## Text provided
To provide real-time route, disruption information.

Queensland’s public transit agency has begun looking at using NFC and e-paper technology to replace paper timetables and display real-time updates at bus stops across the state’s south-east.

TransLink will shortly kick off two proof of concepts to test the viability of the technology to display timetables and other information such as network disruptions and service changes in real-time.

The projects, which will take place over three months earlier next year, are aimed at ensuring passengers can access up-to-date information, particularly at bus stops without information displays.

“The inability to update all timetables on the network during disruptions with real-time messages regarding temporary service changes, interruptions and other key information limits the ability to inform all customer on the network,” TransLink said.

The agency is also keen to use the projects to replace the “extremely time consuming and expensive” manual practice of reproducing, installing and updating paper-based timetables.  

TransLink estimates that there are currently more than 25,000 printed bus timetables, including information on routes, maps and other marketing material, across South East Queensland’s bus stop network.

The NFC PoC will investigate the potential uses of the technology to “assist centralised timetable deployment” in a bid to understand whether “active and passive” NFC tags are a viable option for a TranLink network rollout”.

## Given information
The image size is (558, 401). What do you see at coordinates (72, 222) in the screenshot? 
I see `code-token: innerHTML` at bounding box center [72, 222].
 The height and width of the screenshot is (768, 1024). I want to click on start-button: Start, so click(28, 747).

## Tasks for this exercise
1. Answer these from the TransLink article:
(a) Over how long will the projects take place?
(b) How many printed bus timetables does TransLink estimate are currently across South East Queensland's bus stop network?
(c) How does the agency describe the manual practice of reproducing, installing and updating paper-based timetables?
2. Output the passage of the TransLink article starting with "The agency is" and going on through "updating paper-based timetables.", reproduced word for word.

## Responses to the exercise
1.
(a) Three months.
(b) More than 25,000.
(c) As "extremely time consuming and expensive."

2.
The agency is also keen to use the projects to replace the “extremely time consuming and expensive” manual practice of reproducing, installing and updating paper-based timetables.